The UMass Medical School has long supported international experiences for students, residents and faculty. The International Medical Education Office offers assistance to students and residents who are interested in international work. Over the years many pediatric residents have gone abroad for such experiences. They are strongly encouraged by our program director, Jerry Durbin, who has been involved with a health project in a remote locale in the Guatemalan rain forest for over twenty years.
During the past two academic years, our residents have participated in international rotations in Ecuador, Nicaragua, Afghanistan and Liberia. Over the past twelve months we have established a program with JFK Medical Center in Monrovia, Liberia. Three residents, with UMass faculty, have traveled to Liberia for month long international electives at JFK.
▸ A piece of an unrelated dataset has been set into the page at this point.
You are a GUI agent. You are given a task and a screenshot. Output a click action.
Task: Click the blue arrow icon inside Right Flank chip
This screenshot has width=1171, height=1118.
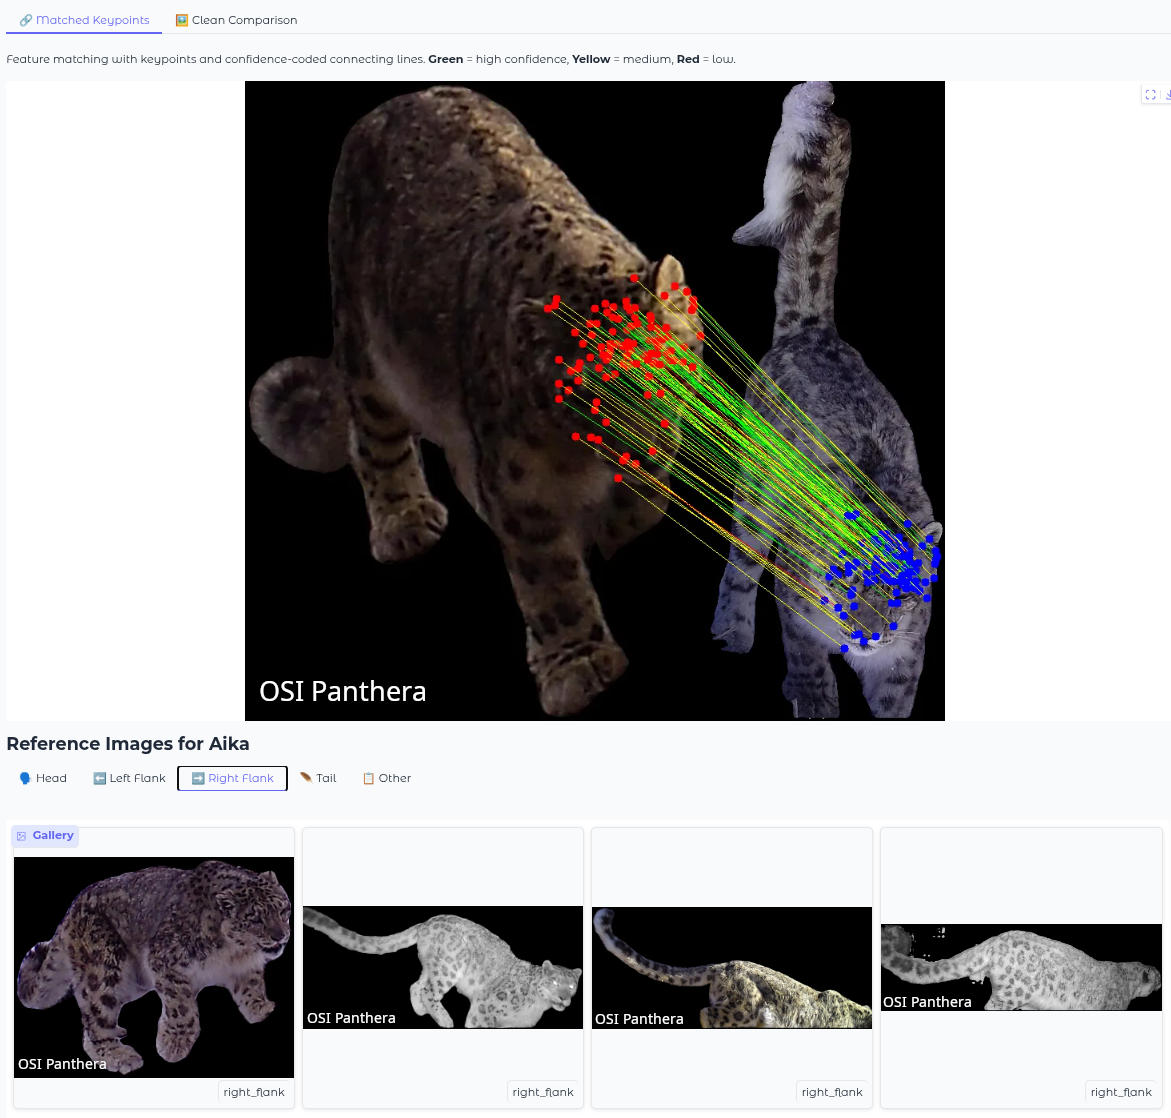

Liberia is a small Africian nation on the West Coast of Africa. Liberia has a complex political history, and has been subject to internse conflict over the past twenty years. The conflict came to an end in 2004, and a new president, Ellen Johnson Sirleaf, was elected to office in 2005. Liberia is in the process of rebuilding infrastructure, economic and education programs, and the medical system. The international elective in Liberia is a unique opprotunity to gain experience in management of diseases of developing countries, but also to participate in rebuilding a medical system.
This coming academic year we are planning to send seven residents to Liberia. We have partnered with a non-profit organization called HEARTT (Health Education and Relief Through Training), which is committed to training medical and nursing personnel in Liberia. UMass is responsible for scheduling residents and faculty from our own institution, as well as several other Pediatric Residency Programs through the country, to staff the Department of Pediatrics at JFK Medical Center. UMass and HEARTT together have been able to fund this experience for our residents.
At JFK, our residents have cared for children with malaria, tuberculosis, meningitis, sepsis, malnutrition, tetanus, parasites, epiglottitis, and many other diseases. We have begun exploring both quality improvement and reseach projects in the areas of malnutrition, fluid management, newborn resuscitation, and palliative care. These are very exciting opprotunities for our residents and faculty.